**Problem to work on**
Write out all of the data below word for word, leaving out the pictures.

= = =

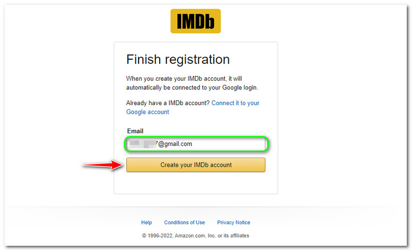Open the Conditions of Use link
Viewport: 412px width, 251px height.
(184, 223)
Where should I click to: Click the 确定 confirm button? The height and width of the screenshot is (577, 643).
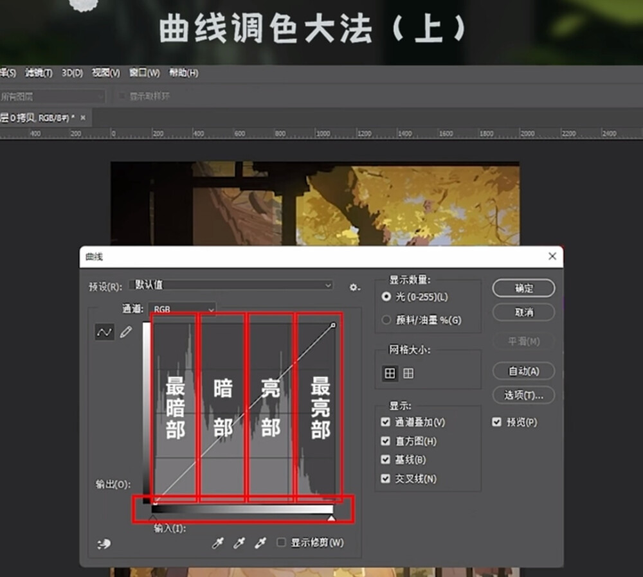click(523, 288)
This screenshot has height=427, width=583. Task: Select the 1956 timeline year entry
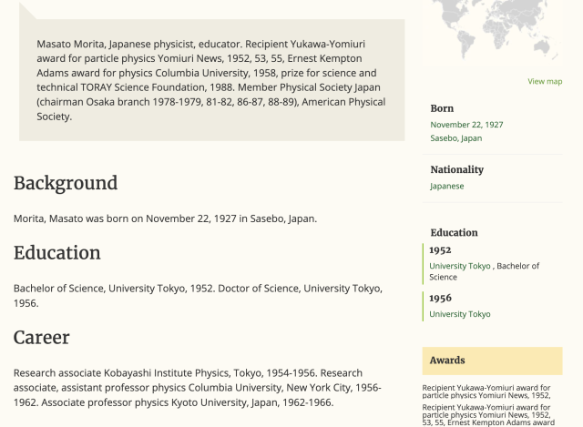[x=440, y=298]
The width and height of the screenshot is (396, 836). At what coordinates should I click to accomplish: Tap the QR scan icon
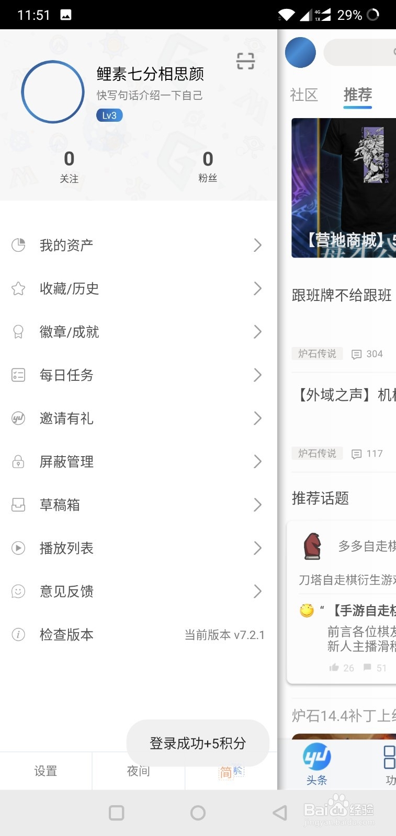[x=245, y=61]
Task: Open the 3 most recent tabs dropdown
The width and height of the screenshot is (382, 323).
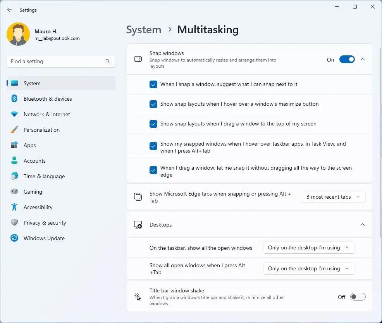Action: pos(333,197)
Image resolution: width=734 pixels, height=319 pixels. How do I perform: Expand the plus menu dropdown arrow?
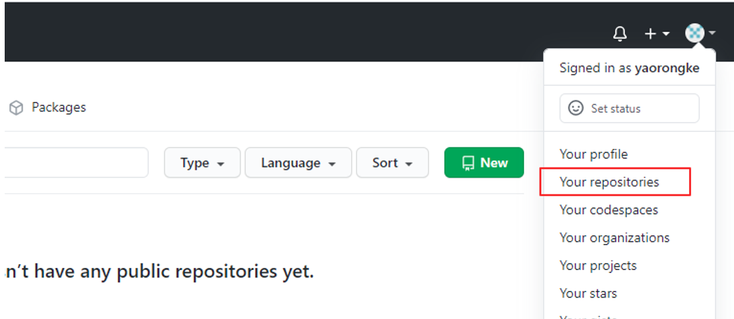tap(666, 34)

= = =

**Solution**
Open the Conditions of Use link
Viewport: 412px width, 251px height.
(184, 223)
Where should I click to: Click the 确定 confirm button? The height and width of the screenshot is (577, 643).
click(523, 288)
This screenshot has height=427, width=583. Task: Select the 1956 timeline year entry
[x=440, y=298]
The width and height of the screenshot is (396, 836). At what coordinates should I click to accomplish: Tap the QR scan icon
[x=245, y=61]
Task: Open the 3 most recent tabs dropdown
The width and height of the screenshot is (382, 323).
Action: pos(333,197)
Image resolution: width=734 pixels, height=319 pixels. How do I perform: Expand the plus menu dropdown arrow?
tap(666, 34)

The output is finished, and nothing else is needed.